On Passing Away

We think that most of our life is taking place in the field of body, thoughts, feelings, and sense perceptions — all of these making a self and a world, and the myriads of experiences that come as a result. This is what our life seems to be for the most part. But look again. Because in fact, no. It is not like this. That’s where the misunderstanding lies. Most of our human experience — not to say the whole of it — is spent in being. In emptiness. In vastness. Of course there is a body here that can be sensed. And feelings can be felt. And objects perceived. And thoughts are occurring all the time. And with them a sense of a separate self has been born. And all this joyous team seems to have acquired reality, and has in consequence been cursed with a measure of drama and suffering. But much was missed along the way. For in fact, none of these really took the place we imagined. None of it is taking any place, any space, or occupying any length of time. For the whole space of experience is already occupied by our sense of being. Life in its totality is made of one indivisible reality that fills our experience to the brim. This reality as being precedes experience — experience being nothing but being manifesting itself within itself.

So this is an announcement for the deceased self that we have been engrossed in all this time. Body, thoughts, feelings, senses, will continue their existence, but will lose their identity as a self. Custody will be returned to whom it always and forever belonged: pure, unlimited being. In its quality of the only inheritor of the feeling of being, ‘I’ or consciousness is now made the one true identity for all selves, and the only essence or ‘is-ness’ for all objects of experience.

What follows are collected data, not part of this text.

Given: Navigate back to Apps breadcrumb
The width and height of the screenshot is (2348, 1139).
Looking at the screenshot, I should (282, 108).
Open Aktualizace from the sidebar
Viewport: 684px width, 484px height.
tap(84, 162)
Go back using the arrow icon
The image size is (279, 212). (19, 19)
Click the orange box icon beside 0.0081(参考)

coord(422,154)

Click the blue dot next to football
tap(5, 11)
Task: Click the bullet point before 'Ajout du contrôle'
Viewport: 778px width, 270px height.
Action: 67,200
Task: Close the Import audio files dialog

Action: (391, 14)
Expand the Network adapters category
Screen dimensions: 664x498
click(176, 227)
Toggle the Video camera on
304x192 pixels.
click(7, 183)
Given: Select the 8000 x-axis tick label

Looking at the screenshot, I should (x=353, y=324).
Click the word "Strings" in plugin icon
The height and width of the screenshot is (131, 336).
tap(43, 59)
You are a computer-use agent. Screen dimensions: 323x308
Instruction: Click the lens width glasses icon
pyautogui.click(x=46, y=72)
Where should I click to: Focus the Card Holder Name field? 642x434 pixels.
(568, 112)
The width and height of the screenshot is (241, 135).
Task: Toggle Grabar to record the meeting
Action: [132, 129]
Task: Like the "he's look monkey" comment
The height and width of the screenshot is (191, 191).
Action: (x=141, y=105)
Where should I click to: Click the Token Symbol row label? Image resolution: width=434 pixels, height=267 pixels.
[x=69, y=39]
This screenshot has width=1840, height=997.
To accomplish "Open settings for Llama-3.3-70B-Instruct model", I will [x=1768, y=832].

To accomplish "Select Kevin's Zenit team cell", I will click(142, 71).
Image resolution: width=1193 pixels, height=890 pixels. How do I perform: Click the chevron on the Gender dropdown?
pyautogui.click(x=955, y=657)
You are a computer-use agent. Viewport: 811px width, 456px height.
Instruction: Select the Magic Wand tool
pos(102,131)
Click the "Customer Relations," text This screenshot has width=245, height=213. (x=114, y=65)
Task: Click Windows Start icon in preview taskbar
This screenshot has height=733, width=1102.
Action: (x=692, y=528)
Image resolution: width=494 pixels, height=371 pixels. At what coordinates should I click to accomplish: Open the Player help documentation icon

For we are in fact eternity, which our presence as a time-bound self has veiled. We are in truth the infinity of being, which our insistance in being a separate being has limited. And we are in reality peace itself, which our relentless seeking for happiness has sent in the hidden. There never was a self, and there never was a world. Not in the way we have imagined it. Not with the reality we have conferred to them. Being has drowned them long ago; and has given them the only reality to which they are entitled to belong. That’s how anyone, and anything, and any experience can be made to rest in peace: In giving in to being. In passing away.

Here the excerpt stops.